DOCUMENT PASSAGE ->
○ ○ ○ ○ ○ ○ ○

I have long regarded the New York City Department of Education as an entity that has mastered the purposefulness of failure. Any measure of success children and schools have enjoyed has been garnered despite the system from which they operate from. Successful schools function as silos in the midst of the weight of a bloated bureaucracy that professes to have the interest of every child as its No. 1 priority but episodic leadership, promotions of individuals to positions of power who wallowed in mediocrity, coupled with wasteful spending and a top-down leadership paradigm have plagued the system for years. I come from an era where you had to prove your mettle as an educator based on student outcomes. Student outcomes reveal themselves in a variety of ways—they can be test scores, graduation rates, scholarship reports, attendance rates or even a parents’ or scholars’ smile or a visit after a graduate enters college and comes back and thanks you for the sacrifice, time, and structure you provided.

○ ○ ○ ○ ○ ○ ○

SOURCE INFORMATION ->
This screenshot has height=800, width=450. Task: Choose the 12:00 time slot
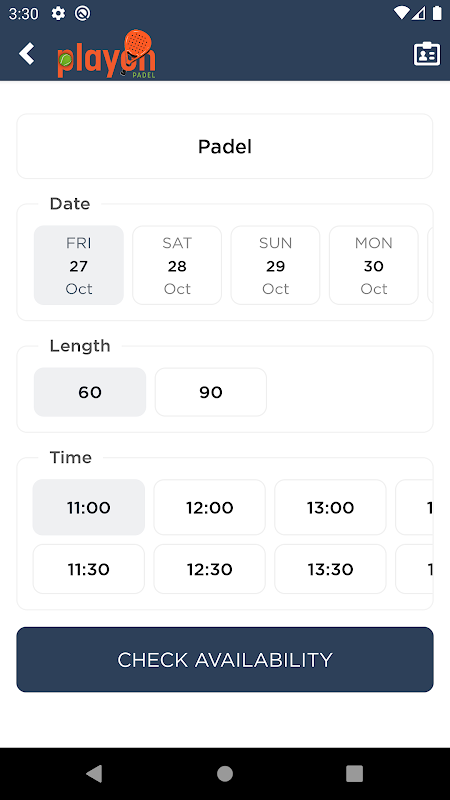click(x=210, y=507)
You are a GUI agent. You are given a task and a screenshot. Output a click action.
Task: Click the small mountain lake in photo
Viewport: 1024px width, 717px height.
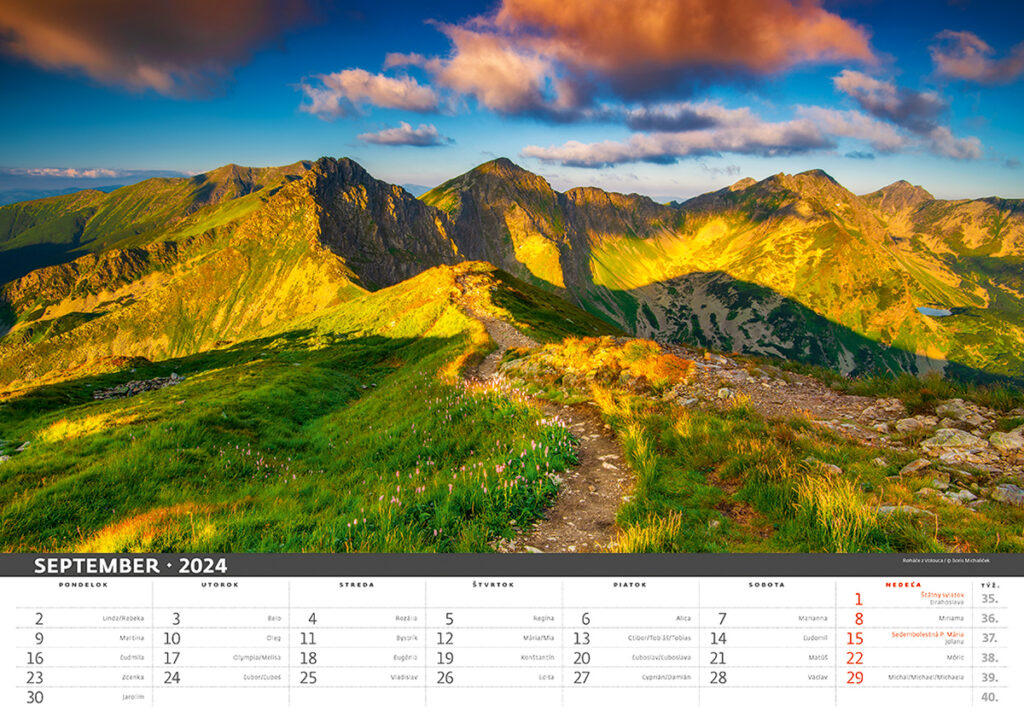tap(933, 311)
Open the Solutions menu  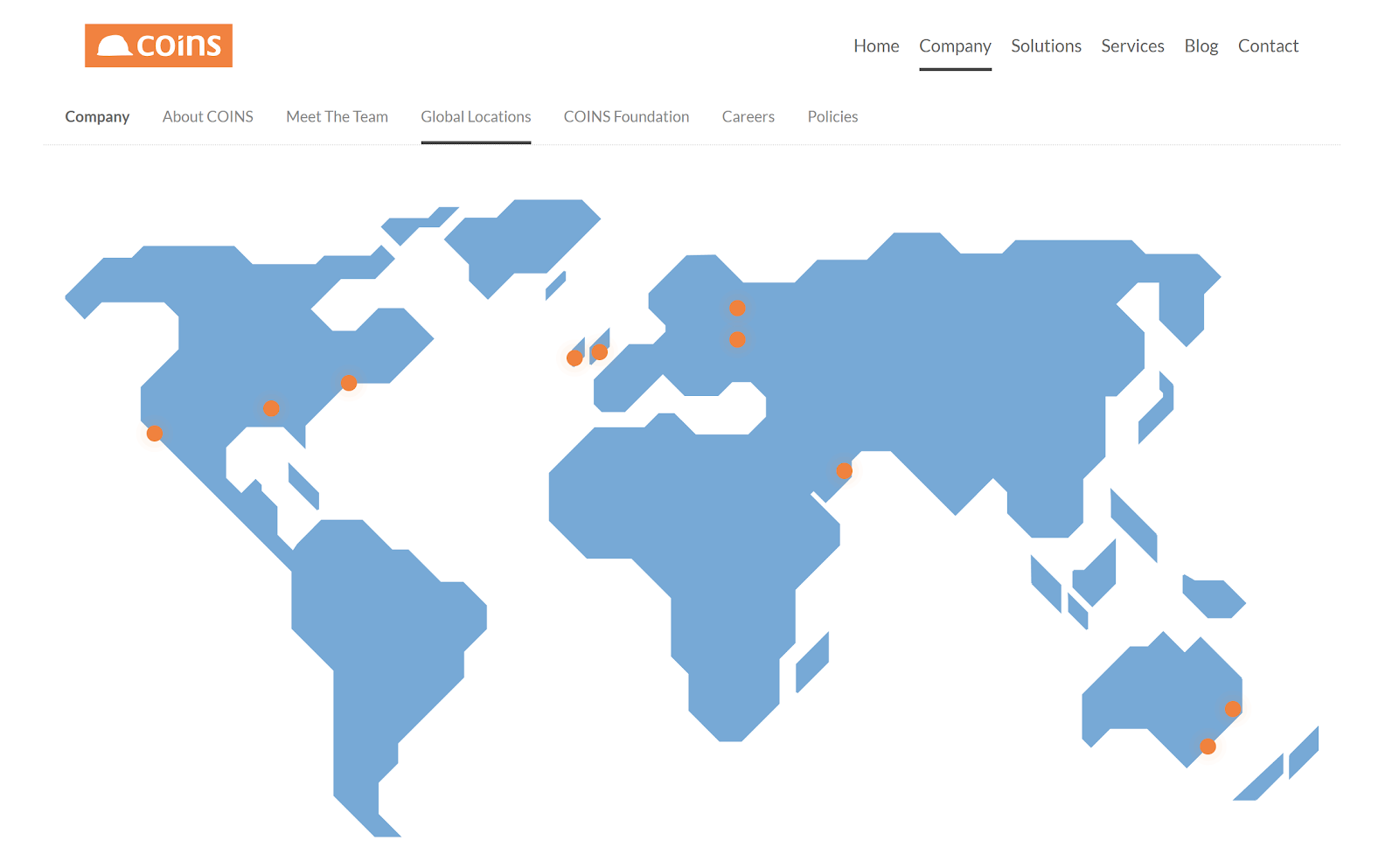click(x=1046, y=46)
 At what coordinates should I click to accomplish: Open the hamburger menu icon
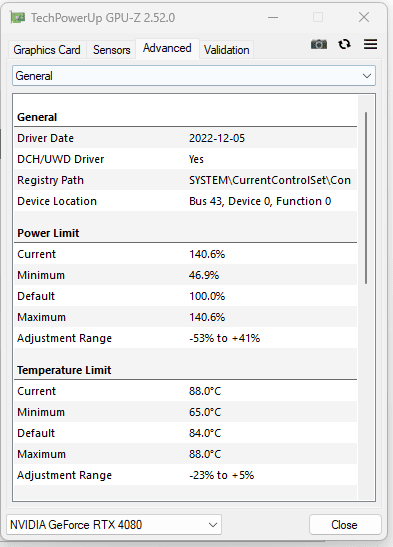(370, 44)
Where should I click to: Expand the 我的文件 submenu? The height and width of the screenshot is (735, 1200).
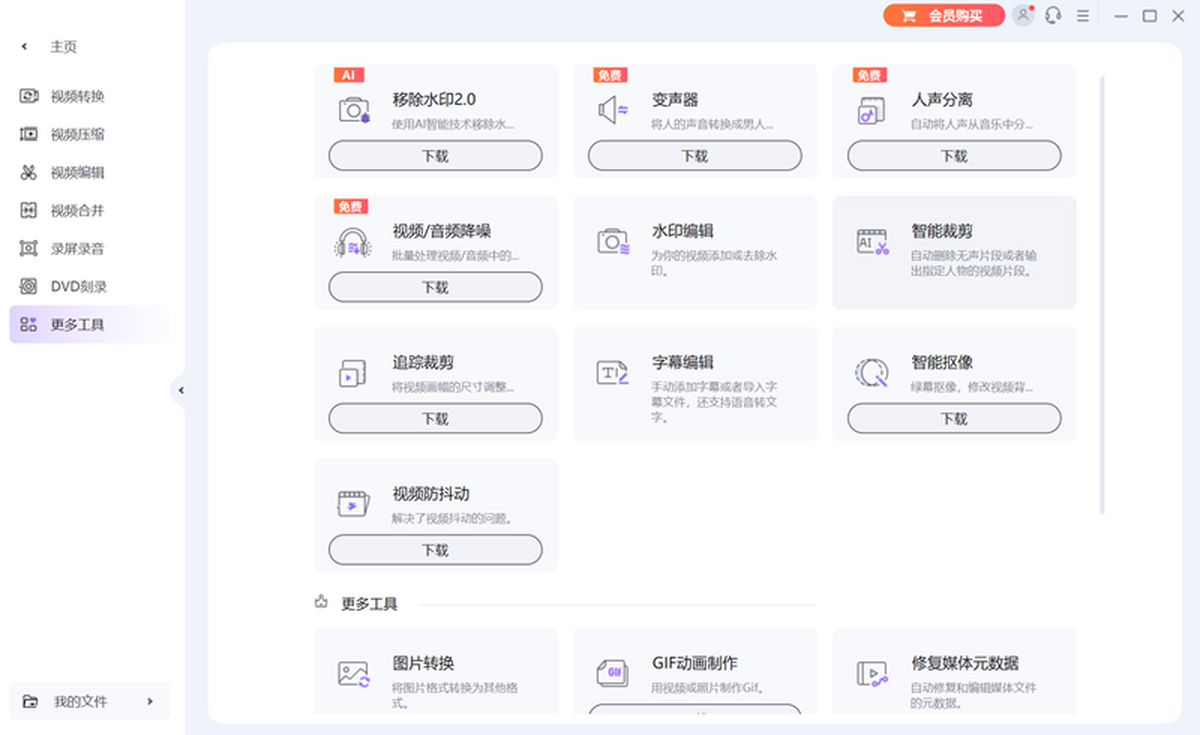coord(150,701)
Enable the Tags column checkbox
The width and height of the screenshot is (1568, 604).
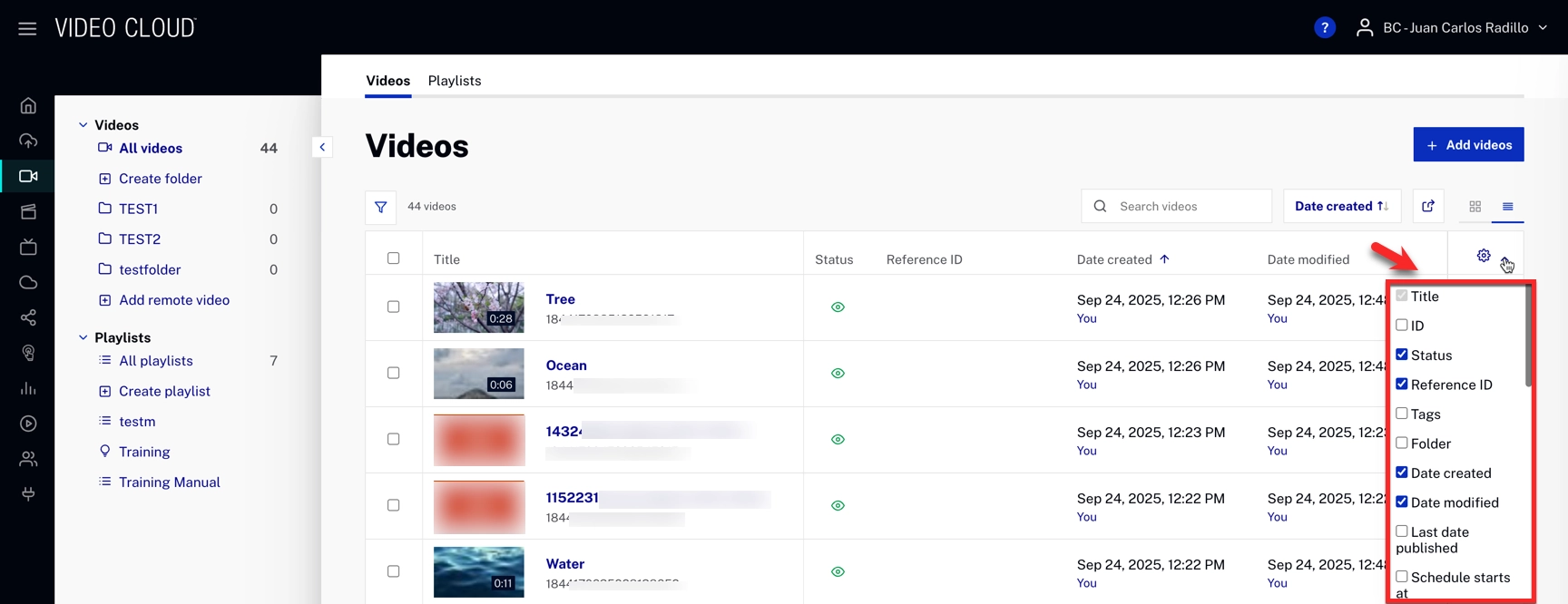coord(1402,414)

○ ○ ○ ○ ○ ○ ○

TASKS AND EXERCISES ->
A – Answer these about the passage on the New York City Department of Education:
(i) What does the writer say successful schools function as?
(ii) On what basis did the writer's era require educators to prove their mettle?
(iii) Which two rates are listed among the ways student outcomes reveal themselves?
B – Continue the passage on the New York City Department of Education from its final sentence.

ANSWERS BELOW ->
A –
(i) Silos in the midst of the weight of a bloated bureaucracy
(ii) Student outcomes
(iii) Graduation rates and attendance rates

B –
When I started in District 13 in March of 1998, the first books I received were from the legendary educational giant, Dr. Lester Young. The books would lay the foundation for my educational career. The first book was called “The Dreamkeepers: Successful Teachers of African American Children” by Gloria Ladson-Billings which spoke to what is called Critical Race Theory, which, simply put, is the ability for an educator to craft a lesson that incorporates the culture and values of the children that the educator is charged with teaching. On a deeper level, it is the essence of cultural plurality and the intersectionality between race, class and gender.

An educator who has embraced Critical Race Theory understands that there must be an inclusivity where every historically undervalued American can see themselves in the curriculum that is being taught.

The second book was by Charlotte Danielson, it was titled “Enhancing Professional Practice.” The framework was based on four basic elements an educator should master: these elements are student services, instruction, professionalism and perpetually engaging in professional development. There are two important citadels of education that I have come to know intimately in central Brooklyn. Benjamin Banneker Academy for Community Development and Bedford Academy. Both schools were created with specific levels of intentionality: provide scholars with an alternative to specialized high schools which in recent history have disproportionately excluded Black and Brown scholars and to provide a cultural atmosphere that promotes morals, values and educational excellence.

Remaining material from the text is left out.